• _HOW TO COMPLETE THIS TASK_: Write out exactly the lines below that run from the one containing "Click the Shared event settings section label" through the one containing "Sort by Owned column arrows", both included, with no other lines.

• _DATA SUPPLIED_:
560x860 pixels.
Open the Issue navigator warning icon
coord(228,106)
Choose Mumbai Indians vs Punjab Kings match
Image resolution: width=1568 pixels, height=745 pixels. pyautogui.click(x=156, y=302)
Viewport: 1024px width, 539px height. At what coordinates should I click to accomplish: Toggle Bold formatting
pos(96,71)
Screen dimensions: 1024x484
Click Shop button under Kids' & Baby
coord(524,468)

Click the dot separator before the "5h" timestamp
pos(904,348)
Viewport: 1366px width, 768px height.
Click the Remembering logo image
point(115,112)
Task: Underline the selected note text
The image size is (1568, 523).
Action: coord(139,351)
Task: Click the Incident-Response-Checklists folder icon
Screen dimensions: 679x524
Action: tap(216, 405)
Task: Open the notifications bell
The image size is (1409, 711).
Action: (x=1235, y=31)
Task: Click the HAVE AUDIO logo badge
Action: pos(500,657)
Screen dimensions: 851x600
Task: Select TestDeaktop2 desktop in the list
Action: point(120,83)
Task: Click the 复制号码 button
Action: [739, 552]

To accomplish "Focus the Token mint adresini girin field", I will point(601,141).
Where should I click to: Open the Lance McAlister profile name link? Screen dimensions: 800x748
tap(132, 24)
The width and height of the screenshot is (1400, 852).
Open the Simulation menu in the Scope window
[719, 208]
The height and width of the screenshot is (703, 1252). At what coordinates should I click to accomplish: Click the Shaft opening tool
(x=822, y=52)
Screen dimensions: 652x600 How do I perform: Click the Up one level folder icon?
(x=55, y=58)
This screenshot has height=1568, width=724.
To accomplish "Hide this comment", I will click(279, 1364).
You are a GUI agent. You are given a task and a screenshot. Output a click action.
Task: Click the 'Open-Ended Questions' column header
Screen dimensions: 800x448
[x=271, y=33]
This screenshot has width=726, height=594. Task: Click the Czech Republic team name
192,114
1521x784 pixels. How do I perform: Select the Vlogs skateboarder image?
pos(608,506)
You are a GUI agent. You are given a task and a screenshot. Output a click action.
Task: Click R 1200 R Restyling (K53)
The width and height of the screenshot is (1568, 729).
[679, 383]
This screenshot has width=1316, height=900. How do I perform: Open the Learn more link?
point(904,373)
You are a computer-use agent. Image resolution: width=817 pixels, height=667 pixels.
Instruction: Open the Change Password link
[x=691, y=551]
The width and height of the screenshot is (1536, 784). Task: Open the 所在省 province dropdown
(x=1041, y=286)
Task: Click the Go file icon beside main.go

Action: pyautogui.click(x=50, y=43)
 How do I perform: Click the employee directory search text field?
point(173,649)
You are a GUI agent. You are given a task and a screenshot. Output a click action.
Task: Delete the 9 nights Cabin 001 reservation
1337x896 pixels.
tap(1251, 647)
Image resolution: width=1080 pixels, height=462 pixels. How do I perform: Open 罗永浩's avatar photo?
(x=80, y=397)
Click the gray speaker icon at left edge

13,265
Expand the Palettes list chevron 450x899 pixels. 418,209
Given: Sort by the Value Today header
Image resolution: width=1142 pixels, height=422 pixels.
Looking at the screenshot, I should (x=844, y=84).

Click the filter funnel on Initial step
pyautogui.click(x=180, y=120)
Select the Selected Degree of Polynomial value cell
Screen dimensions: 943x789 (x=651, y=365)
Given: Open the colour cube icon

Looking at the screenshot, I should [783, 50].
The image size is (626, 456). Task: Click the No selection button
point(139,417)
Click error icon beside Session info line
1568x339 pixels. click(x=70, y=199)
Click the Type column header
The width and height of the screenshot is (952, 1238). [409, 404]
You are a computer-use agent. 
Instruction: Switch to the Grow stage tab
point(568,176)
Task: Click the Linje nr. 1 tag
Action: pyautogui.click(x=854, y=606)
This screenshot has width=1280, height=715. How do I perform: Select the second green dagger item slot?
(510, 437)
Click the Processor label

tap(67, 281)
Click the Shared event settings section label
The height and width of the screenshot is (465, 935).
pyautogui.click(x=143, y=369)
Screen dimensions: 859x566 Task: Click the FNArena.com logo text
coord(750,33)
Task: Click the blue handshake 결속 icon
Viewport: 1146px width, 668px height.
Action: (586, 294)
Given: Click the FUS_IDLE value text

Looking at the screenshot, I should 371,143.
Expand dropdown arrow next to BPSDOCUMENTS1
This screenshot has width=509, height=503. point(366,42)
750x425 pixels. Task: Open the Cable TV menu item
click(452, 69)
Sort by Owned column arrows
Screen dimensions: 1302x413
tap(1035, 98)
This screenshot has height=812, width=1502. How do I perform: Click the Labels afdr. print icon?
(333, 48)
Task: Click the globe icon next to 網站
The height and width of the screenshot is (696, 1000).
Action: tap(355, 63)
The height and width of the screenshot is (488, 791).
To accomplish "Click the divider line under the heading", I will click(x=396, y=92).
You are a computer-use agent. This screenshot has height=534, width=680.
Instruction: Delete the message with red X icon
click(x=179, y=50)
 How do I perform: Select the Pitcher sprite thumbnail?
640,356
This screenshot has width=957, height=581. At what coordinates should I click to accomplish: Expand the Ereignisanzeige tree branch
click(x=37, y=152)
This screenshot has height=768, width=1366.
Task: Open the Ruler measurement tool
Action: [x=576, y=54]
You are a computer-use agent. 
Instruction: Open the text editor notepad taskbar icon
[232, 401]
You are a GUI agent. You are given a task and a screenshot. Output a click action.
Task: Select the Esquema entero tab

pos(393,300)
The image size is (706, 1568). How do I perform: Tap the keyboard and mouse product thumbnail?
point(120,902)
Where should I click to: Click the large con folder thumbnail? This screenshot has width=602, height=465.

• _SOLUTION TO THE EXERCISE_:
Click the Shared event settings section label
The height and width of the screenshot is (465, 935).
pyautogui.click(x=143, y=369)
Screen dimensions: 859x566 Task: Click the FNArena.com logo text
coord(750,33)
Task: Click the blue handshake 결속 icon
Viewport: 1146px width, 668px height.
Action: (586, 294)
Given: Click the FUS_IDLE value text

Looking at the screenshot, I should 371,143.
Expand dropdown arrow next to BPSDOCUMENTS1
This screenshot has width=509, height=503. point(366,42)
750x425 pixels. Task: Open the Cable TV menu item
click(452, 69)
Sort by Owned column arrows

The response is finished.